ASSIGNMENT
Look through the material below and return every line that contains "This".

PROVIDED DATA
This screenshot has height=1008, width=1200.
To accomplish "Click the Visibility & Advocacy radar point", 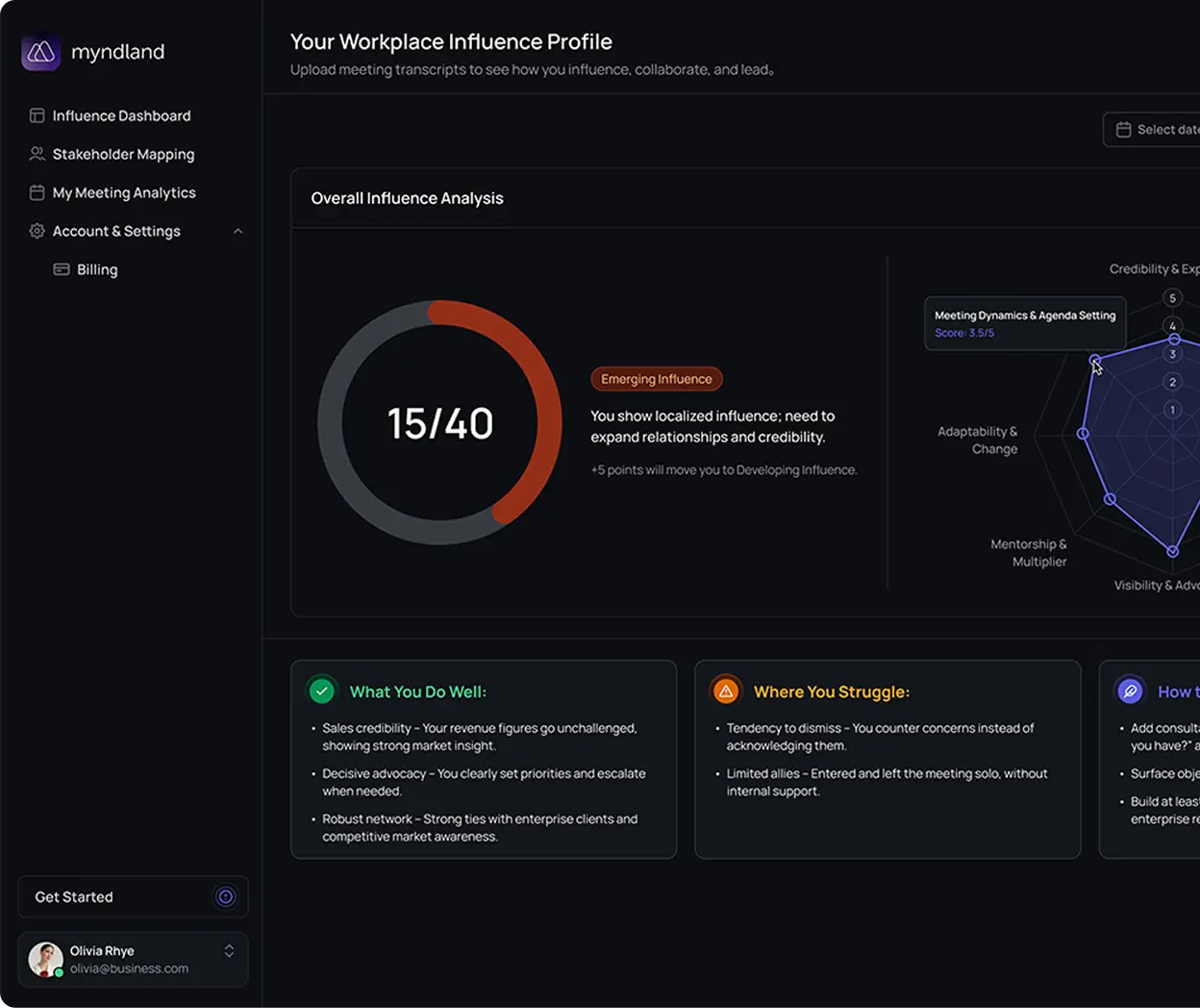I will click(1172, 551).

...

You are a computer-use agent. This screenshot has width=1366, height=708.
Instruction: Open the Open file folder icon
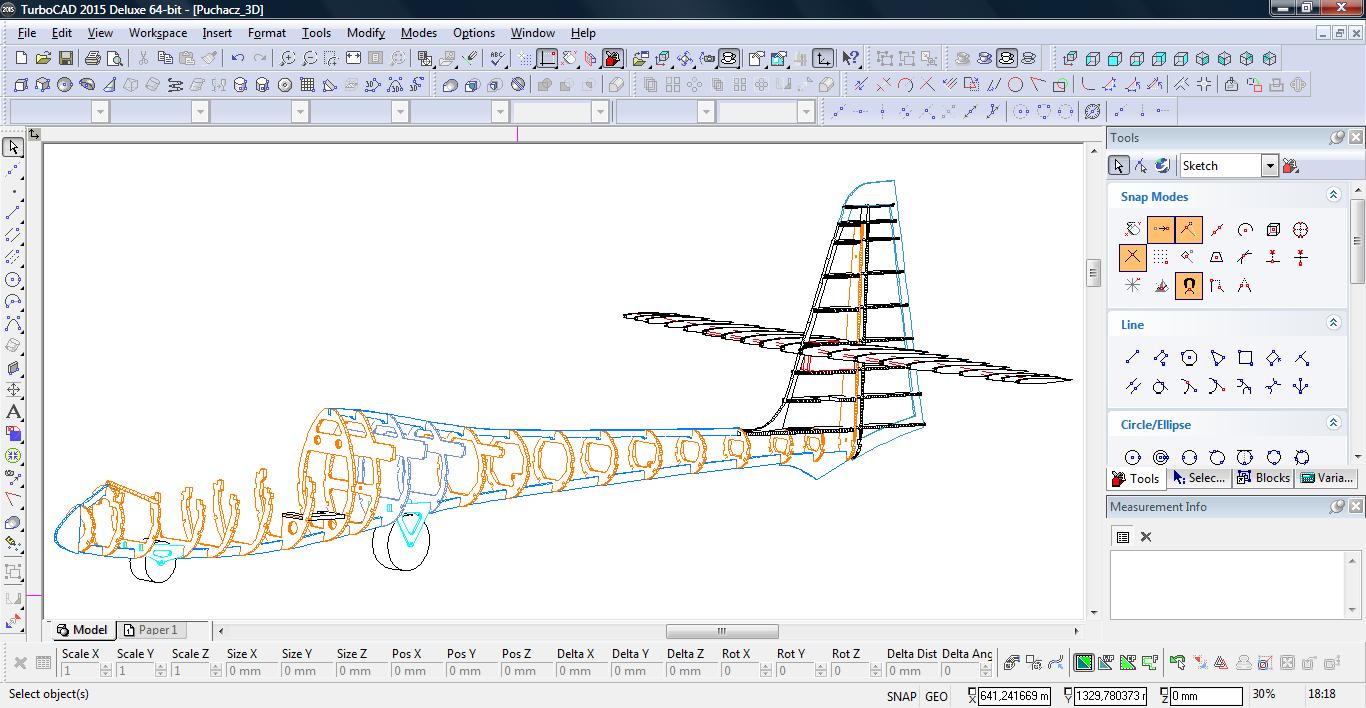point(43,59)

ANSWER SPACE
This screenshot has height=1008, width=1200.
You are a computer-use agent. This screenshot has width=1366, height=708.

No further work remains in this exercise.